(Word and element pointing entries)
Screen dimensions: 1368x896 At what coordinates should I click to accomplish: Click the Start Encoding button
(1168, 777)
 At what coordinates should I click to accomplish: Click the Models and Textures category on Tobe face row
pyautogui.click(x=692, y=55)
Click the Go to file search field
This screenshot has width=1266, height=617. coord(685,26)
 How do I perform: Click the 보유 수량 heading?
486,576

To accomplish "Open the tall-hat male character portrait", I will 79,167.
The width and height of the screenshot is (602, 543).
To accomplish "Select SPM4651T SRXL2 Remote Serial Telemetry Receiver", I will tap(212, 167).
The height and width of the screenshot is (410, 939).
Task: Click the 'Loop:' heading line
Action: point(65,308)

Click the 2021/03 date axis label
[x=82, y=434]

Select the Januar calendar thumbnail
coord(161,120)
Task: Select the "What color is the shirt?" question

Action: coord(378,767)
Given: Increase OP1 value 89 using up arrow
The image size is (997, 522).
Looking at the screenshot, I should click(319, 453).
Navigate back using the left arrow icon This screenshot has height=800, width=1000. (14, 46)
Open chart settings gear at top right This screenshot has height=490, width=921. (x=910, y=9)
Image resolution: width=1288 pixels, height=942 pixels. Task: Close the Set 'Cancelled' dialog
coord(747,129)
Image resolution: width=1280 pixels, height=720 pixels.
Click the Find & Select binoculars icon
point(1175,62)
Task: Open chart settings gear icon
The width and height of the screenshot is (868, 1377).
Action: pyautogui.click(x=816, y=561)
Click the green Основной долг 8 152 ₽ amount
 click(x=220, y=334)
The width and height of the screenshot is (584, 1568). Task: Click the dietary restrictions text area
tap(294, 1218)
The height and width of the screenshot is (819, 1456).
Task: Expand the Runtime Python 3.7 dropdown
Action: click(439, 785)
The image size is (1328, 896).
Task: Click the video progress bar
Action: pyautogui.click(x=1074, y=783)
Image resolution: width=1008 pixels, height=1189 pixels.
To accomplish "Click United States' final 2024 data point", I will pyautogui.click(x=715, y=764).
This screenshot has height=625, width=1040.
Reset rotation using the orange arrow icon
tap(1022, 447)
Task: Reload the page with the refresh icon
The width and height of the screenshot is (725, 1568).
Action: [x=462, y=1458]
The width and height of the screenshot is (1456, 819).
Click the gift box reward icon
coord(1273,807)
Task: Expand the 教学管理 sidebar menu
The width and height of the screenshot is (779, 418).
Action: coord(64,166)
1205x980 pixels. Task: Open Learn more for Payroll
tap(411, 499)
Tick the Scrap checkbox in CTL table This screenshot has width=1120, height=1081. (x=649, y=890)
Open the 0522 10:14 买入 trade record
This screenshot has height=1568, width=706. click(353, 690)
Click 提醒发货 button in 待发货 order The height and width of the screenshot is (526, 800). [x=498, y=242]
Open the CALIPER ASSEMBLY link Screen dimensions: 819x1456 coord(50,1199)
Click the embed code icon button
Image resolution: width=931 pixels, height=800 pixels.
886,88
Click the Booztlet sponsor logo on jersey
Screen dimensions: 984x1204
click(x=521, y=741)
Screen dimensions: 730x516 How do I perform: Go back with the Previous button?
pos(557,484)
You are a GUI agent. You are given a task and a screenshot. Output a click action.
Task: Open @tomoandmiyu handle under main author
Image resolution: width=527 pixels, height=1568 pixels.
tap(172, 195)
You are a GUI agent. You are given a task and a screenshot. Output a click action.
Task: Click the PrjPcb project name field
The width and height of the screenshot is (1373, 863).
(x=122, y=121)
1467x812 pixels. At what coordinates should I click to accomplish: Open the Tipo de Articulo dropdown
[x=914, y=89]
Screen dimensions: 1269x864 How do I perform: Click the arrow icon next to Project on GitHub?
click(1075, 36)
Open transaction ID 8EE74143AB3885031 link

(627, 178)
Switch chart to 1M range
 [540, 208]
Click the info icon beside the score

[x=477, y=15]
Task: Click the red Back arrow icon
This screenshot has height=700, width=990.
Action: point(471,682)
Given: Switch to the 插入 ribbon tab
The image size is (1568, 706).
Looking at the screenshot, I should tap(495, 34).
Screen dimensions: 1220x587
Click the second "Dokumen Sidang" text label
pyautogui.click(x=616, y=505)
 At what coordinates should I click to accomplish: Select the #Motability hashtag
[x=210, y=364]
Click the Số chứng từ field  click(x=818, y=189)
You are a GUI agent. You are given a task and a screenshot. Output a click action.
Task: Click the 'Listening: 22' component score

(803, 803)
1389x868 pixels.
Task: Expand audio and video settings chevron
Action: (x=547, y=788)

§ Task goal: Repeat word for word everything from the very start of the items down to the line containing "Action: coord(378,767)", including that line.

§ Finished answer:
Screen dimensions: 1368x896 At what coordinates should I click to accomplish: Click the Start Encoding button
(1168, 777)
 At what coordinates should I click to accomplish: Click the Models and Textures category on Tobe face row
pyautogui.click(x=692, y=55)
Click the Go to file search field
This screenshot has width=1266, height=617. coord(685,26)
 How do I perform: Click the 보유 수량 heading?
486,576

To accomplish "Open the tall-hat male character portrait", I will 79,167.
The width and height of the screenshot is (602, 543).
To accomplish "Select SPM4651T SRXL2 Remote Serial Telemetry Receiver", I will tap(212, 167).
The height and width of the screenshot is (410, 939).
Task: Click the 'Loop:' heading line
Action: point(65,308)

Click the 2021/03 date axis label
[x=82, y=434]

Select the Januar calendar thumbnail
coord(161,120)
Task: Select the "What color is the shirt?" question

Action: coord(378,767)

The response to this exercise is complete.